Stocks in the four-day pre-Easter holiday week ended with solid gains as better-than-expected earnings news drove global stock markets higher. The week started on a sour note, as Standard and Poor's reduced the outlook on the United States to negative and threatened to cut the AAA sovereign credit rating if the budget deficit is not under control in two years.
That helped send the dollar lower, and by the end of the week, the dollar index was at a three-year low. The dollar fell nearly a percent against the euro, which was at 1.4558 and it was at 2011 lows against a group of currencies. At the same time, West Texas Intermediate crude oil rose 1.9 percent on the Nymex to $112.29 per barrel, and gold rose to a record $1503.20, up 1.2 percent for the week.
The Dow in the past week jumped 14 percent to 12,505, its biggest weekly gain since March 25 and its highest close since June 5, 2008. The S&P 500 rose 1.3 percent to 1337, its best close since mid-February. Treasurys saw buyers on the week, pushing the yield on the 10-year to 3.398 percent.

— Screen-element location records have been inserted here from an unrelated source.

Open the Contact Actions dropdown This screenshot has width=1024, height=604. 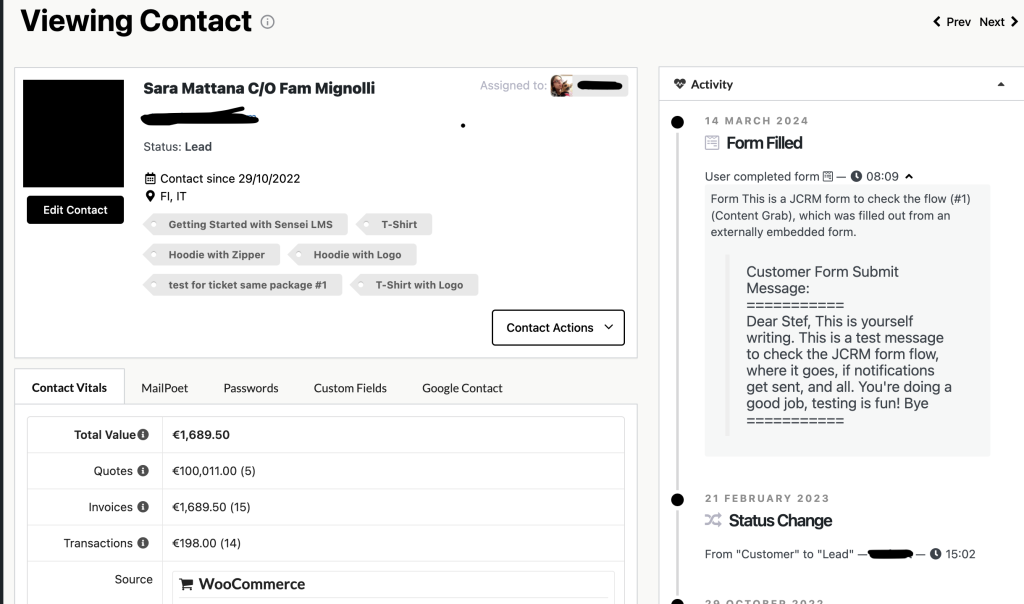pos(557,327)
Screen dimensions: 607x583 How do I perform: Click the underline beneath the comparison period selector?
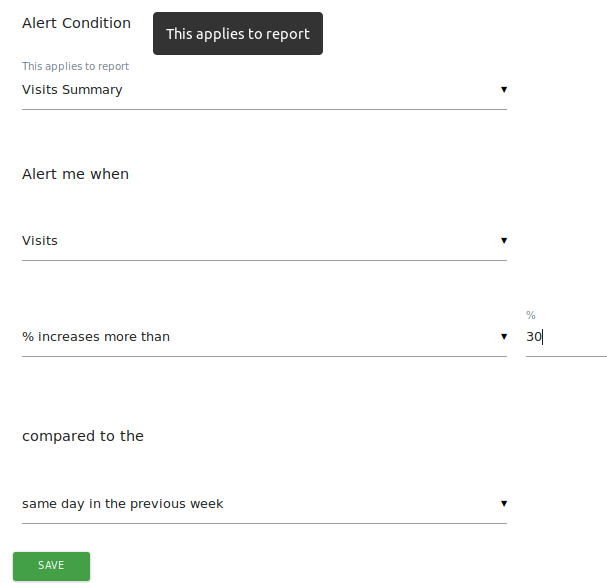pos(264,523)
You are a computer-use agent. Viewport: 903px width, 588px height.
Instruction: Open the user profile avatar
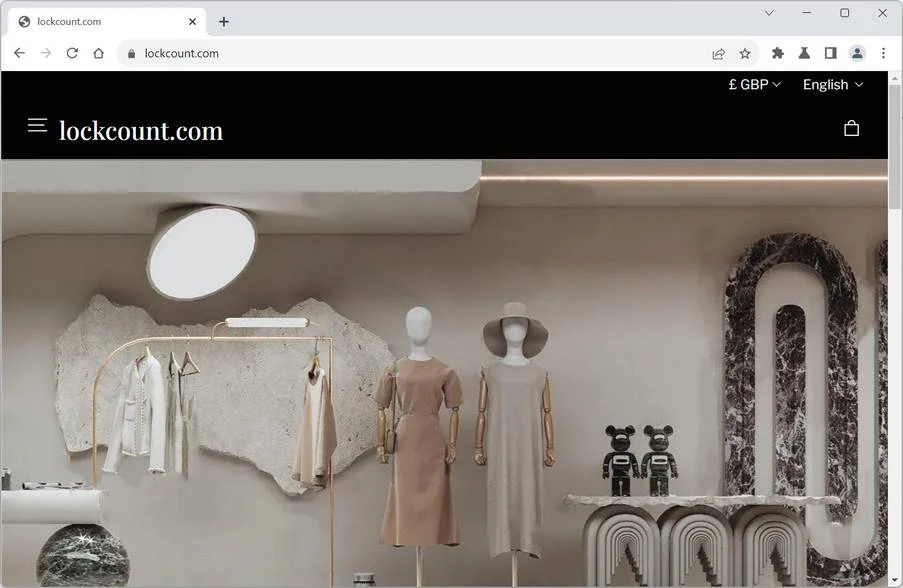(x=857, y=54)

Bernstein said he remains bullish on stocks, a view he's held since early summer, 2009. "I continue to believe earnings will be reasonably strong, if not stronger. I think they'll surprise and I think the economy continues to recover, and people don't want to admit it," he said.
Wells Capital Management chief investment strategist James Paulsen also sees earnings momentum continuing. "I was a little worried about the earnings season because the GDP figures came down," he said, but he's been encouraged by the so far strong showing.
"It's not so much the earnings reports. It's the CEO forecasts that seem stronger about the future. It just seems more confident," he said.
Goldman Sachs late Thursday released a report noting that earnings surprises have averaged 11 percent this quarter, and analysts have raised EPS estimates for all four quarters. Energy companies profits, boosted by rising oil, is a key reason. "Bottom up full-year 2011 EPS estimate now stands at almost $99, above our $96 top-down forecast," Goldman analysts noted.
The coming week's data includes some housing, with new homes sales Monday; the S&P/Case-Shiller home price index Tuesday and pending home sales Thursday. Consumer confidence is Tuesday, and consumer sentiment is Friday. The durable goods report for March is on Wednesday, and weekly jobless claims are Thursday. Personal income and the employment cost index are Friday, as is the Chicago purchasing managers report.
The Treasury holds three auctions in the coming week, for $99 billion in 2-year, 5-year and 7-year notes. The 5-year auction will be earlier than normal Wednesday, at 11:30 a.m. ET because of the early Fed announcement at 12:30 p.m.
On Tuesday, Coca-Cola, Ford, 3M, UBS, UPS, Canon, Coach, Cummins, Delta Air Lines, Illinois Tool Works, USAir, U.S. Steel, Valero, and Arch Coal report before the bell. Amazon.com, Broadcom, Becton Dickinson, Altera, Nalco Holdings, DreamWorks and Stanley Black and Decker report after the bell.
Boeing, BP, ConocoPhillips, General Dynamics, Corning, Northrop Grumman, Praxair, CIT Group, Dr. Pepper Snapple, Whirlpool, Southern Co, Moody's and Baker Hughes report Wednesday morning. EBay, Starbucks, Allstate, Baidu and Norfolk Southern report after Wednesday's closing bell.
Thursday's reports include Exxon Mobil, AstraZeneca, Deutsche Bank, Pepsico, Procter and Gamble, Royal Dutch Shell, Bristol-Myers, Aetna, Apache, Cameron, Celgene, CME Group, Thomson Reuters, Colgate-Palmolive, Dow Chemical, Medco Health, Raytheon, Occidental Petroleum, Time Warner Cable, Viacom and Sprint Nextel. Microsoft, Motorola Mobility, Eastman Chemical and KLA-Tencor report after the bell.